Dopo Mosca (2011), Pechino (2009), Tokyo (2007) e Berlino (2006), la mostra Coats!, che racconta oltre 65 anni del gruppo, fa tappa a Seul. Inaugurata tre giorni fa in uno spazio disegnato da Zaha Hadid, non è solo la celebrazione dei cappotti (coats, in inglese, appunto), ma il racconto di una storia d’impresa e dell’evoluzione dei costumi e del percorso che le donne hanno fatto in Italia e non solo: Il gruppo Max Mara è sempre rimasto fieramente concentrato sull’abbigliamento femminile e sui brand di proprietà, con solidi uffici stile interni, anche quando i concorrenti diversificavano nell’uomo e nelle collezioni per bambini o sceglievano, come fece il gruppo Gft, di produrre per altri marchi o di legarsi a doppio filo con stilisti esterni.

L'edificio che ospita la mostra di Seul

A Seul sono esposti oltre novanta cappotti, dai primi modelli degli anni 50 fino ai più recenti, passando dall’iconico 101801: lo spirito è lo stesso della prima tappa, quella di Berlino di undici anni fa, ma lo studio che ha progettato la mostra, Migliore+Servetto Architects, ha fatto piccoli grandi cambiamenti che rendono il capitolo coreano ancora più ricco dei precedenti. La mostra si apre con l'installazione digitale site specific dell’artista Yiyun Kang ed è poi divisa in sette stanze, che si aprono con un “set”, una sorta di rappresentazione teatrale di temi della storia di Max Mara.
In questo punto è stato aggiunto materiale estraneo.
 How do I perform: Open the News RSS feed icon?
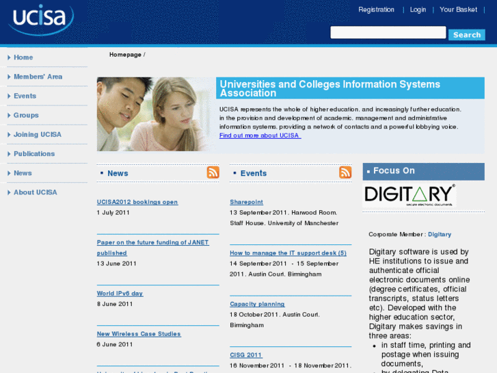tap(213, 172)
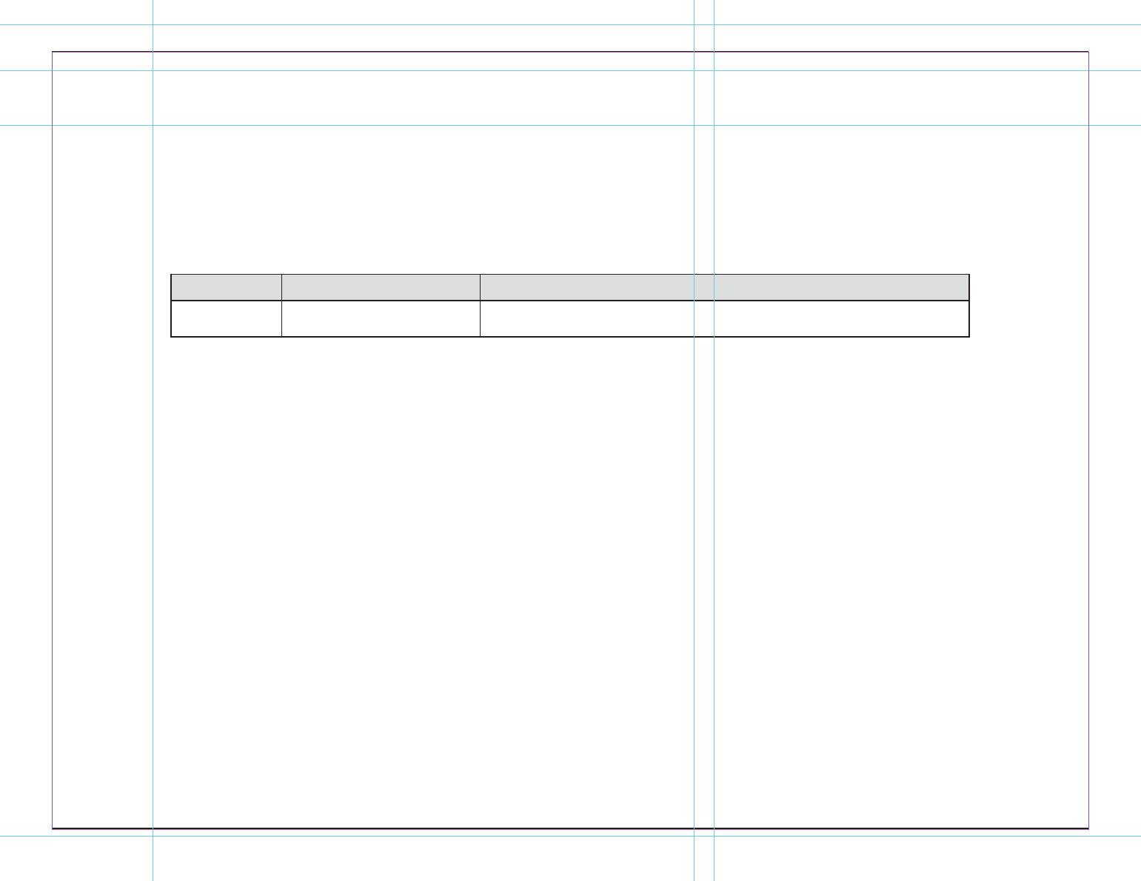The width and height of the screenshot is (1141, 881).
Task: Click the purple top edge of the page
Action: coord(570,52)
Hanno ragione, i Maramotti, a non sprecare parole: cappotti, bozzetti e fotografie in mostra a Seul parlano da soli e consentono ai visitatori, appassionati di moda o “semplici” osservatori della società, di spostarsi nel tempo. È come avere a disposizione una doppia lente: il grandangolo fotografa un gruppo da 1,4 miliardi di ricavi (dato 2016), con un export superiore al 60%, 5.670 dipendenti e 2.400 negozi nel mondo con le varie insegne (Max Mara, Sportmax, Weekend Max Mara, Pennyblack, Max&Co, Marella, iBlues, Marina Rinaldi, Persona by Marina Rinaldi). La seconda lente, un teleobiettivo, ovunque lo si punti, fotografa le innovazioni e i comportamenti pioneristici di Achille Maramotti, della famiglia e di tutti i collaboratori, a partire da Laura Lusuardi, entrata in azienda nel 1964 e ancora oggi fashion director del gruppo. Una delle prime sfilate? All’aperto, a Cortina, nel 1955. Altro che atelier claustrofobici di Parigi, dove all’epoca sfilava l’alta moda di Dior e altri couturier. Un esempio di fast fashion ante litteram? La collezione Pop Max Mara, nata nel 1967 perché «il cinema, le riviste, la televisione fanno nascere nei giovani il desiderio di indossare i modelli dei loro idoli (cover girl, attori, cantanti ecc.)». Oggi li chiamiamo influencer, ma è la stessa cosa. La fotografia “artistica” scoperta da stilisti come Tomas Maier negli anni 90 e dalle riviste di moda in quelli successivi? Per le campagne Sportmax del 1970 Max Mara scelse Sarah Moon, che scattò fotografie ancora oggi degne della National Gallery. L’idea di valorizzare la materia prima, oltre che la confezione, su cui oggi tutti insistono? Da sempre all’interno dei cappotti Max Mara c’è un’etichetta “parlante” che rende onore ai tessuti e ai loro produttori.

Una delle prime stanze del percorso espositivo

A proposito di cappotti e dell’opportunità di celebrarli, oggi come negli anni 50: da Selfridges, unico department store a Londra in grado di competere con Harrods (si veda l’articolo a pagina 27), da due settimane e in vista del Natale i capi più venduti (uno all’ora) sono i modelli di Max Mara Manuela e Rialto. Forse perché, come ricorda sempre Laura Lusuardi, «il cappotto è il primo dei rifugi».